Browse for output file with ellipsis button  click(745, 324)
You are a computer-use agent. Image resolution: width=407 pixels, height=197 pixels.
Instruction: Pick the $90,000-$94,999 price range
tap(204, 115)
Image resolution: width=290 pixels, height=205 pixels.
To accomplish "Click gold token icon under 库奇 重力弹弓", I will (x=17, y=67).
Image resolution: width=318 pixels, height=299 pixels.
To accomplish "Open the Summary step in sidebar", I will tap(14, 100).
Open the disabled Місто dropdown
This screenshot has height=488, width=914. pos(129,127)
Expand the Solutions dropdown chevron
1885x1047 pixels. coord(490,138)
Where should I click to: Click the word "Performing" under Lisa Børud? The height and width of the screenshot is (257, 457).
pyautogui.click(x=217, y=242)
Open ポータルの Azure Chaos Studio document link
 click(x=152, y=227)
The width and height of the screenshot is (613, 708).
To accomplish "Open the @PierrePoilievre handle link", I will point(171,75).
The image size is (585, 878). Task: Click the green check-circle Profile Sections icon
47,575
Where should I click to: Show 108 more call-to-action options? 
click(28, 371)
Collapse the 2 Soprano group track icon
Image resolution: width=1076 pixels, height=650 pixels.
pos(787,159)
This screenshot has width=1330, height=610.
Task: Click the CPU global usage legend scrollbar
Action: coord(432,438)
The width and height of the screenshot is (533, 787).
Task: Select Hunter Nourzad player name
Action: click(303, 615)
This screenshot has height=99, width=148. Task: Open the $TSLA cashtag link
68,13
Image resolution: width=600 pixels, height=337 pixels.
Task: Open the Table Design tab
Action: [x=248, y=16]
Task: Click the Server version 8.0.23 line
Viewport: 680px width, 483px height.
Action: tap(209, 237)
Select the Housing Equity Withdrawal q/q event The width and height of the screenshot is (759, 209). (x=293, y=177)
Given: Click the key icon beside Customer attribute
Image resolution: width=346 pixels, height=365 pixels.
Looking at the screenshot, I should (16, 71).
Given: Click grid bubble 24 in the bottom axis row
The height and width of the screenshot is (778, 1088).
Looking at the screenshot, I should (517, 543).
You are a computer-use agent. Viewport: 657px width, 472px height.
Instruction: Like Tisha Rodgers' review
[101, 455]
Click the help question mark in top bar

**Required work**
Could you please print the entire listing exactly?

**Solution to the exercise**
Browse for output file with ellipsis button  click(745, 324)
You are a computer-use agent. Image resolution: width=407 pixels, height=197 pixels.
Instruction: Pick the $90,000-$94,999 price range
tap(204, 115)
Image resolution: width=290 pixels, height=205 pixels.
To accomplish "Click gold token icon under 库奇 重力弹弓", I will (x=17, y=67).
Image resolution: width=318 pixels, height=299 pixels.
To accomplish "Open the Summary step in sidebar", I will tap(14, 100).
Open the disabled Місто dropdown
This screenshot has height=488, width=914. pos(129,127)
Expand the Solutions dropdown chevron
1885x1047 pixels. coord(490,138)
Where should I click to: Click the word "Performing" under Lisa Børud? The height and width of the screenshot is (257, 457).
pyautogui.click(x=217, y=242)
Open ポータルの Azure Chaos Studio document link
 click(x=152, y=227)
The width and height of the screenshot is (613, 708).
To accomplish "Open the @PierrePoilievre handle link", I will point(171,75).
The image size is (585, 878). Task: Click the green check-circle Profile Sections icon
47,575
Where should I click to: Show 108 more call-to-action options? 
click(28, 371)
Collapse the 2 Soprano group track icon
Image resolution: width=1076 pixels, height=650 pixels.
pos(787,159)
This screenshot has width=1330, height=610.
Task: Click the CPU global usage legend scrollbar
Action: coord(432,438)
The width and height of the screenshot is (533, 787).
Task: Select Hunter Nourzad player name
Action: click(303, 615)
This screenshot has height=99, width=148. Task: Open the $TSLA cashtag link
68,13
Image resolution: width=600 pixels, height=337 pixels.
Task: Open the Table Design tab
Action: [x=248, y=16]
Task: Click the Server version 8.0.23 line
Viewport: 680px width, 483px height.
Action: tap(209, 237)
Select the Housing Equity Withdrawal q/q event The width and height of the screenshot is (759, 209). (x=293, y=177)
Given: Click the key icon beside Customer attribute
Image resolution: width=346 pixels, height=365 pixels.
Looking at the screenshot, I should (16, 71).
Given: Click grid bubble 24 in the bottom axis row
The height and width of the screenshot is (778, 1088).
Looking at the screenshot, I should (517, 543).
You are a computer-use agent. Viewport: 657px width, 472px height.
Instruction: Like Tisha Rodgers' review
[101, 455]
Click the help question mark in top bar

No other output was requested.